Exercise aim. Determine how many lines of the data include the word "page", and write only that number.

Exercise inputs.

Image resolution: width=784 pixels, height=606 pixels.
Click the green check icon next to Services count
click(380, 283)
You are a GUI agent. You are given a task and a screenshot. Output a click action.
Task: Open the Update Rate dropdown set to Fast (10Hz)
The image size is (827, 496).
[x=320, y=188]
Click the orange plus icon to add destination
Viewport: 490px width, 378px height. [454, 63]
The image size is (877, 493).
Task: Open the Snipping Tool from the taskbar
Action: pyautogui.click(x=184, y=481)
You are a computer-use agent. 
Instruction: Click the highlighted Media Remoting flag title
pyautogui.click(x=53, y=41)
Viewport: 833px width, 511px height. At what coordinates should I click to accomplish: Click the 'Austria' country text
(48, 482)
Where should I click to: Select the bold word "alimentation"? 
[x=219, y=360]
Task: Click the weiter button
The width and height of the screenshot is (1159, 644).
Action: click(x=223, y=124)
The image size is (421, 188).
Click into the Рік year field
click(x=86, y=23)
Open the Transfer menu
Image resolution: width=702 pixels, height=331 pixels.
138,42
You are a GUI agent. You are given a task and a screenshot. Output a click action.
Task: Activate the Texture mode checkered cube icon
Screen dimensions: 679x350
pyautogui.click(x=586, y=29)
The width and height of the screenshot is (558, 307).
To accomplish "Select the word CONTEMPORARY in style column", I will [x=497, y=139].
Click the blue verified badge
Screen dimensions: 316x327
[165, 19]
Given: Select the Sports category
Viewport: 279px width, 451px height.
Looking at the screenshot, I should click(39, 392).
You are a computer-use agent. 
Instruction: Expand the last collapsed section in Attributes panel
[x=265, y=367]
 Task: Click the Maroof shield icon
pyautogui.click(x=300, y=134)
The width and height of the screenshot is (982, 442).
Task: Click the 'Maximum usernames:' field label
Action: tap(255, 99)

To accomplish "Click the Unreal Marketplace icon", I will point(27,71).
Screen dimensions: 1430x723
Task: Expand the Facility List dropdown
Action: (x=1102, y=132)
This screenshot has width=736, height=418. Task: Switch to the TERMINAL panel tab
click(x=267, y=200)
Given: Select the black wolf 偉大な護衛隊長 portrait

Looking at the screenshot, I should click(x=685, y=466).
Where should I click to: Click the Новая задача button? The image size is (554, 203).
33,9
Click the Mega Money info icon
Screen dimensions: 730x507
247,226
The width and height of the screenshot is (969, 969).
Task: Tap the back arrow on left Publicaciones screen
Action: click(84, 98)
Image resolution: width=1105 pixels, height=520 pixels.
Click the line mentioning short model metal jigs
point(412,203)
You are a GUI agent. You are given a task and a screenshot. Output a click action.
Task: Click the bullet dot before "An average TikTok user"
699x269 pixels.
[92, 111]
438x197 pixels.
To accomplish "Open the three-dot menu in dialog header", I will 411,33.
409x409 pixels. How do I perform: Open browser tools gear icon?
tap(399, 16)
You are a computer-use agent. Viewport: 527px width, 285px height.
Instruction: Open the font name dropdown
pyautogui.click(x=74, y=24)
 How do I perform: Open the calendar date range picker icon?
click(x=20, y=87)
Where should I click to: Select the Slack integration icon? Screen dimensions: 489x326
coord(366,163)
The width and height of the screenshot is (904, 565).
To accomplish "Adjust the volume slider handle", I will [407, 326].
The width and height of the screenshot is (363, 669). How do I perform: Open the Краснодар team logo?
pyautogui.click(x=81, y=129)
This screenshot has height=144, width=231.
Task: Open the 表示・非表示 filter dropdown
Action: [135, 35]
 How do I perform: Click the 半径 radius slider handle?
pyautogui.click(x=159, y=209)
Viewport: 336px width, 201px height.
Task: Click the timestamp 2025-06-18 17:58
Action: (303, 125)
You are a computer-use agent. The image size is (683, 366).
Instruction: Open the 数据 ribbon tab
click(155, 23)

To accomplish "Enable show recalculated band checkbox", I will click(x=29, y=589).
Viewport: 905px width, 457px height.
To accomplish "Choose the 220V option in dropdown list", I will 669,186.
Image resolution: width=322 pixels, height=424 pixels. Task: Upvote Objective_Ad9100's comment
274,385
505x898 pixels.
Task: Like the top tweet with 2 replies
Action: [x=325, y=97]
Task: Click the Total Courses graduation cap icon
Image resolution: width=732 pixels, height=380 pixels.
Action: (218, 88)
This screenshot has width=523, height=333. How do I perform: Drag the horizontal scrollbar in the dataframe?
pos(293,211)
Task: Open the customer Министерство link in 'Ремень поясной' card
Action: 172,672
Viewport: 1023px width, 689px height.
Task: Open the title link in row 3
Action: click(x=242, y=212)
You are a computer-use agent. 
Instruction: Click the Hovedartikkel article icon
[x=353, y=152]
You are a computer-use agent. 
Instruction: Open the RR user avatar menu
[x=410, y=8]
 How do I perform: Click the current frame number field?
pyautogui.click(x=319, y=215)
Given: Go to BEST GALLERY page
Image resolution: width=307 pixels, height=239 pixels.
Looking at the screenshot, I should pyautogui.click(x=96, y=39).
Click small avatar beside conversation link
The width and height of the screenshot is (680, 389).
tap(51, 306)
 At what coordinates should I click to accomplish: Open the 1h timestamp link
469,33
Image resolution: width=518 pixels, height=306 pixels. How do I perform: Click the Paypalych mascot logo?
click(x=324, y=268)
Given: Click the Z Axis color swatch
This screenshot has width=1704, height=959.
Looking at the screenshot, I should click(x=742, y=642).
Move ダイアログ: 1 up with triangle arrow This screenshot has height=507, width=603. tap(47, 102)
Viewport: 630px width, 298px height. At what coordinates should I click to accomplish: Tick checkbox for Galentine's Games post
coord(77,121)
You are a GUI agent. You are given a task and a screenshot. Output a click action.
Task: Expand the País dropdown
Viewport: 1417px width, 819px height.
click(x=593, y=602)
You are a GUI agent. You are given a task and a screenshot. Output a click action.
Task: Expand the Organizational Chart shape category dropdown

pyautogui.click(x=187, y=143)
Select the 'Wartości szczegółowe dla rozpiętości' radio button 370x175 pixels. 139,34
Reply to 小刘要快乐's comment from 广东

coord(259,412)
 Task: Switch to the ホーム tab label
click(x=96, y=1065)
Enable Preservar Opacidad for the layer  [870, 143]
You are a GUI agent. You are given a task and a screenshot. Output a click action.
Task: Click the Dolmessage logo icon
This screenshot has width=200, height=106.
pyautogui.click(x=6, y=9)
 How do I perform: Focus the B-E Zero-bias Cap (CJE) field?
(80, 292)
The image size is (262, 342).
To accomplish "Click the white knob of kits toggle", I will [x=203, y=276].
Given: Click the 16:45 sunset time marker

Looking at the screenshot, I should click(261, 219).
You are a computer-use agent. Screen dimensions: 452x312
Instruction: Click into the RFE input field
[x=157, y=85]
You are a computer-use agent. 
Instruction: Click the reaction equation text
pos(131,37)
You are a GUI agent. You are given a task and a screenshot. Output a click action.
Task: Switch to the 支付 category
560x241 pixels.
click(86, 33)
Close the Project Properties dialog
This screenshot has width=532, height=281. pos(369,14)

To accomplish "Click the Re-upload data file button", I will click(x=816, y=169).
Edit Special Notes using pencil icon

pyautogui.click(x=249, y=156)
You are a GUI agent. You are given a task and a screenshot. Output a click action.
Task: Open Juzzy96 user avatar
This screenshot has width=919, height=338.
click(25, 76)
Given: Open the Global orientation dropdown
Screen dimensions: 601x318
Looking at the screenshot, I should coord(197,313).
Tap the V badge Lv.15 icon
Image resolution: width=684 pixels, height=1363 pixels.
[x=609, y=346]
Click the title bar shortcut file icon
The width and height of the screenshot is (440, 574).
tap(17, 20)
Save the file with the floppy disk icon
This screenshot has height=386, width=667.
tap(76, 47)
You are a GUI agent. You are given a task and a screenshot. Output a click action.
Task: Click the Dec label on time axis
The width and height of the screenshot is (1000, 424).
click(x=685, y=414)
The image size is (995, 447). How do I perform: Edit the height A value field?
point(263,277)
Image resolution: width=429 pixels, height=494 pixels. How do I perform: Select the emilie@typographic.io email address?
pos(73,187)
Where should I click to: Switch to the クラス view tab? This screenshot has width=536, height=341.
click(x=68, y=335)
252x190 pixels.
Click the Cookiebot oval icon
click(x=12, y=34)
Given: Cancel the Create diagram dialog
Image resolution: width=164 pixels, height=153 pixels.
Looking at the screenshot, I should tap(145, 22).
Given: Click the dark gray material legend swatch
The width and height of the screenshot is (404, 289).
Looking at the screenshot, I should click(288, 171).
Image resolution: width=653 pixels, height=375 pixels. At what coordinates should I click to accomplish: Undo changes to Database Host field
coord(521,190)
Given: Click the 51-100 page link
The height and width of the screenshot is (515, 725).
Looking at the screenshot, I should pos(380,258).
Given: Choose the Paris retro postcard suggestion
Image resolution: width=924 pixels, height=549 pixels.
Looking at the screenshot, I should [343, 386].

Written response. 2